**Instructions for the task**
Print all the records below exactly as they stand, but leave out the pictures.
(Provided records Opens)
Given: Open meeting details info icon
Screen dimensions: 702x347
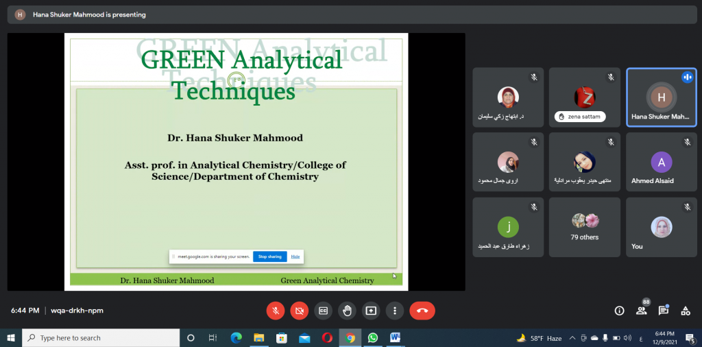Looking at the screenshot, I should (x=619, y=311).
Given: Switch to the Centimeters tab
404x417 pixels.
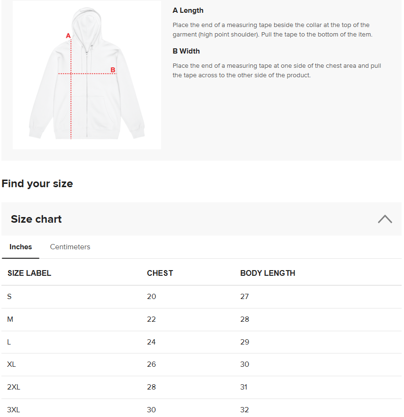Looking at the screenshot, I should point(70,247).
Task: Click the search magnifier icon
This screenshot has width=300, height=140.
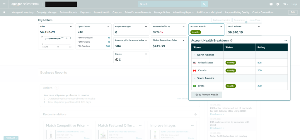Action: pyautogui.click(x=204, y=4)
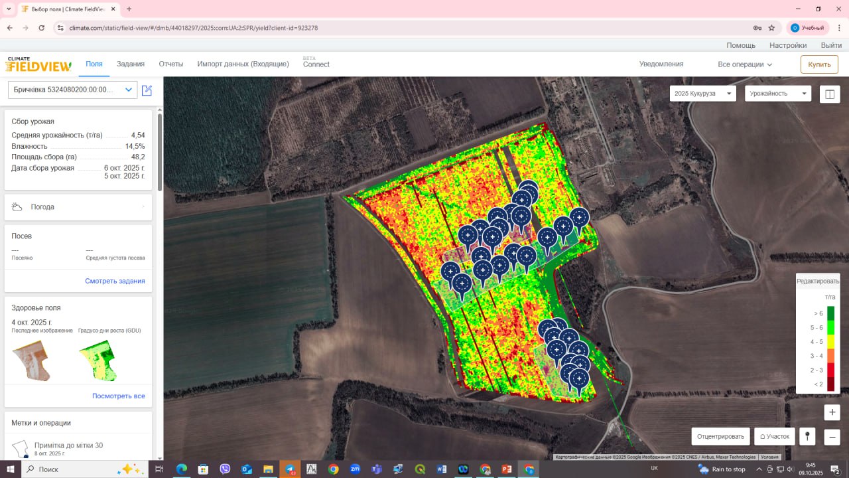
(Provided records Closes)
**Task response**
Given: Open meeting details info icon
Screen dimensions: 702x347
Looking at the screenshot, I should (x=619, y=311).
Given: Switch to the Centimeters tab
404x417 pixels.
Looking at the screenshot, I should point(70,247).
Task: Click the search magnifier icon
This screenshot has width=300, height=140.
Action: pyautogui.click(x=204, y=4)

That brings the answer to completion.